**The data**
▼▼▼

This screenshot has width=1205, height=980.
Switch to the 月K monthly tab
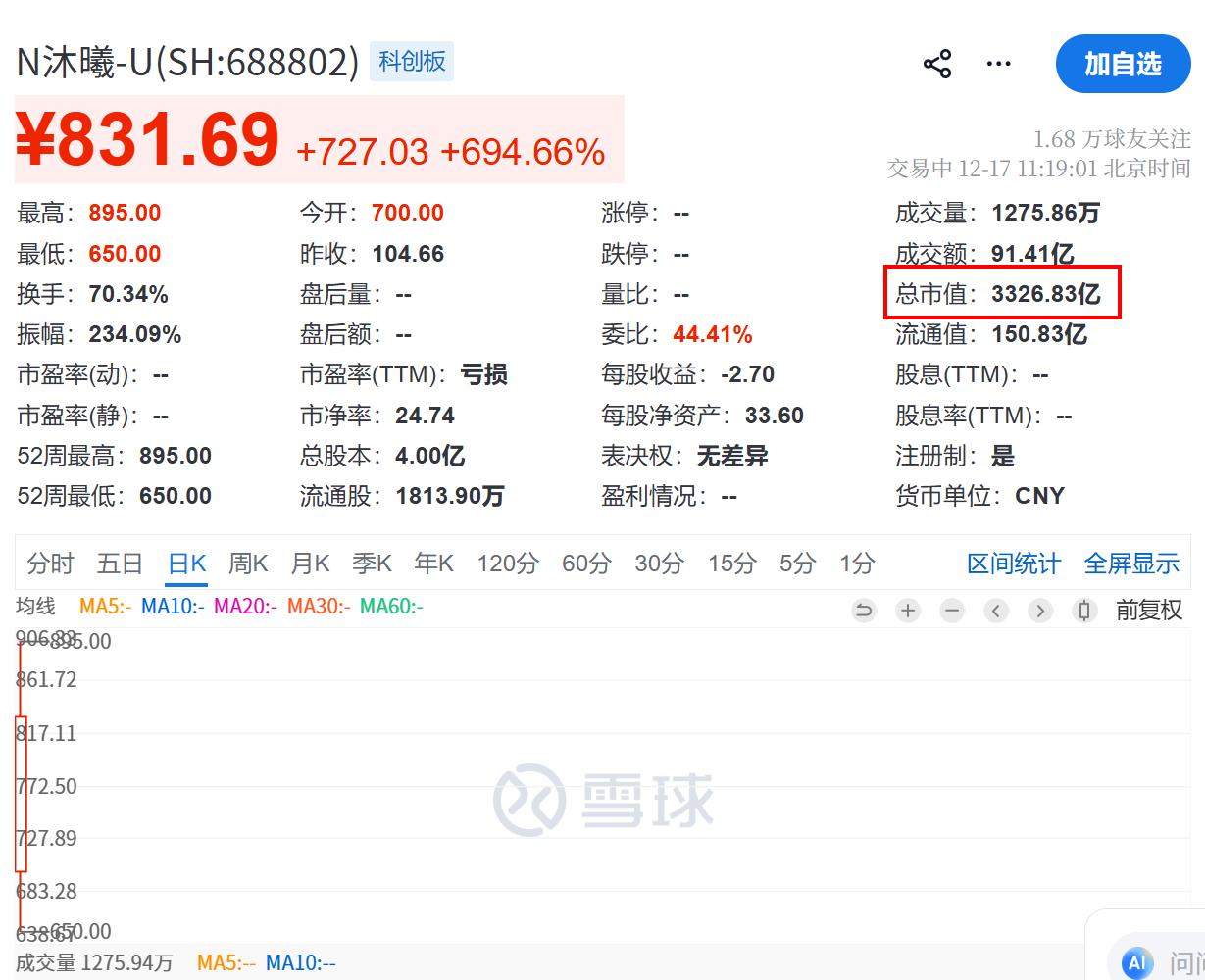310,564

▲▲▲
▼▼▼

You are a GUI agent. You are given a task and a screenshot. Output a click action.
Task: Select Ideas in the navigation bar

▲▲▲

**Task instructions**
Everything from the line containing "You are a GUI" through the line containing "Task: Select Ideas in the navigation bar" in the material above should be retyped exactly, both ends included, and nothing more.

**Solution below**
You are a GUI agent. You are given a task and a screenshot. Output a click action.
Task: Select Ideas in the navigation bar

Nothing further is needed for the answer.